In 2010, then, with a teetering world economy, the still-festering lesions of the poisonous Bush years, immense deficit spending, a Republican Party devoted solely to obstructing anything proposed by the Democrats (even provisions originally proposed by Republicans), corporatist conservative Democrats, Senatorial timidity, and tactical errors by the Obama Administration, it’s astonishing that we’re on the brink of taking that hugely-difficult small step.  But after the Summit today, I’m increasingly confident that the House and Senate leadership will be able to collaborate to build a reasonably strong bill for the President to sign.  IMHO, during the Summit Obama regularly schooled the GOP.  And several Democrats (Tom Harkin, Dick Durbin, Charley Rangel, Nancy Pelosi) made strong, albeit emotional and anecdotal, remarks.

For me, though, perhaps the most meaningful speaker was this one, especially in his closing statement:

John D. Dingell, Jr. has represented Michigan’s 15th Congressional District since 1955 (well, it was renumbered to the 16th for much of those 54 years, but he had this number at the start and in the present).  He is, in fact, the longest-serving Representative in the history of the House.  Dingell was there when Medicare was crafted and passed.  Even more remarkably, Dingell won the seat upon the death of his father, John D. Dingell, Sr., who had served in the House for 22 years ... ever since MI-15’s creation in 1933.  Ann Arbor, Ypsilanti, Inkster, Romulus, and their environs have been represented in Washington by a John Dingell for over three-quarters of a century!

Dingell’s Biblical reference directly addresses another of my favorite aphorisms for this Session of Congress, from Voltaire:

The perfect is the enemy of the good
I bet he’d find common cause with the one referenced earlier.  Heaven knows he’s been there, looking for a way to take that single step, for a long, long time.

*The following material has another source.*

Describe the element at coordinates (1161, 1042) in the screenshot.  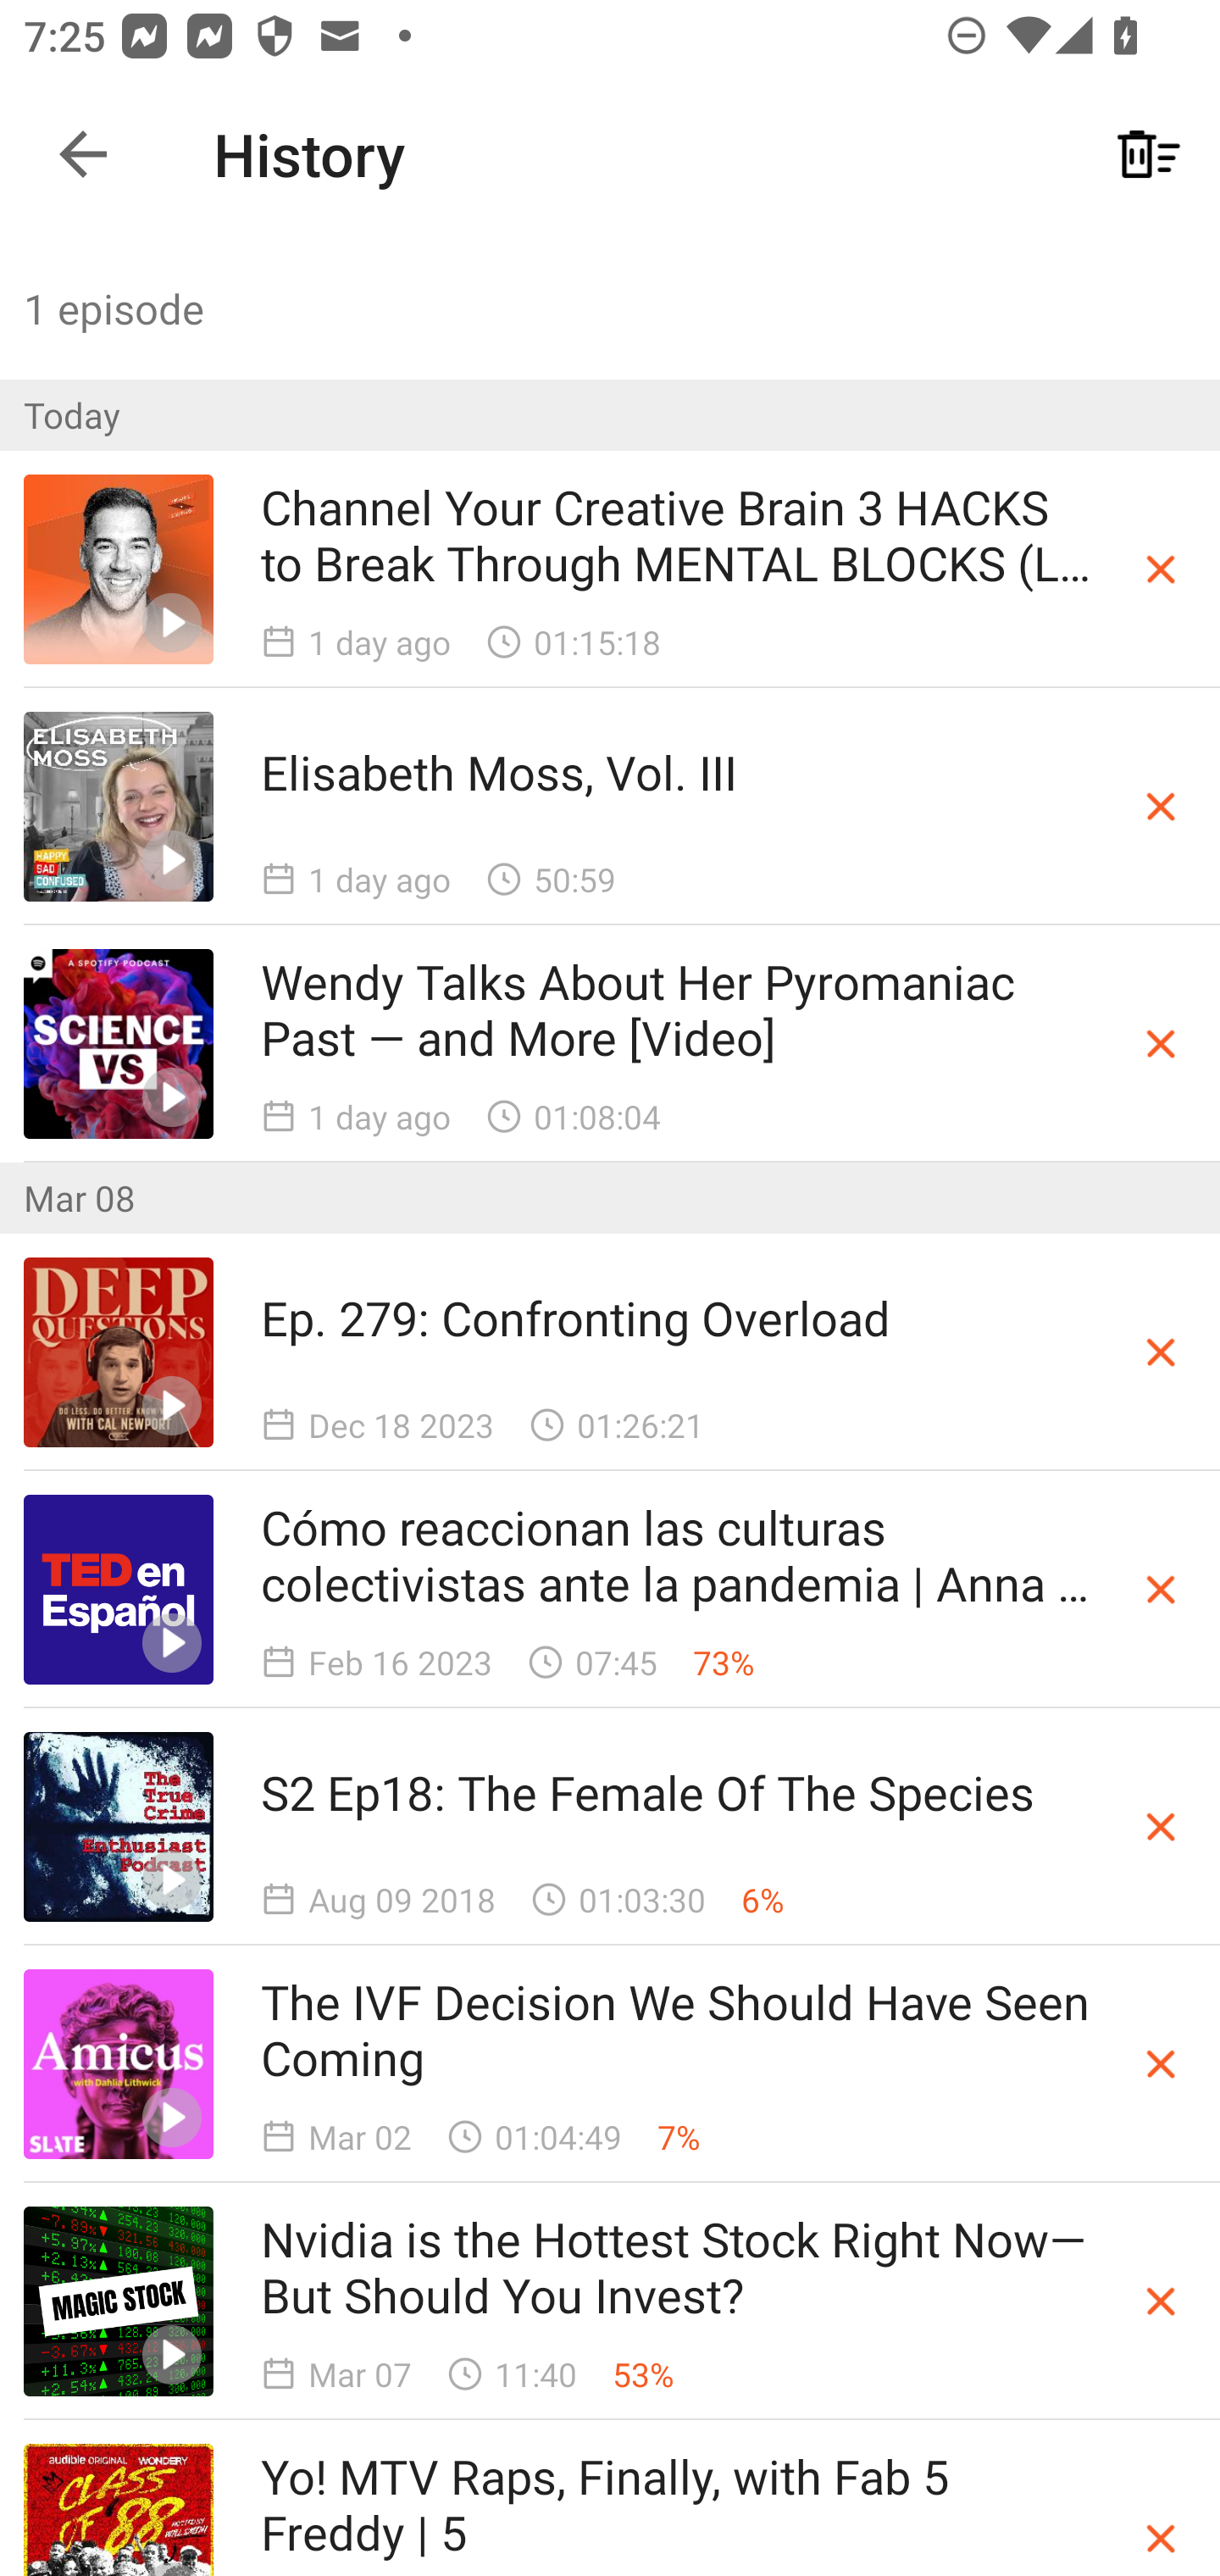
I see `Delete` at that location.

Posted by N in Seattle on 02/25 at 09:43 PM



Comments

“Many of my progressive and liberal brethren have taken to excoriating the President and the Democratic majority for not magically creating the sort of system that we’d like—if not single-payer, at least a robust public option.  At the risk of being accused of Blue Doggery or Conservademism, or selling out to the corporate elite, I’ve understood all along that the legislative process can be frustratingly slow, heavily laden with deals and compromises.”

I agree.  It was never realistic to believe that “Change” would happen in a blink of an eye and without facing the need for political compromise.  So many people who voted for Obama tried to fashion him to the kind of president they wanted in their mind, rather than the left-centrist he always was going to be, setting themselves up for nothing but dissappointment.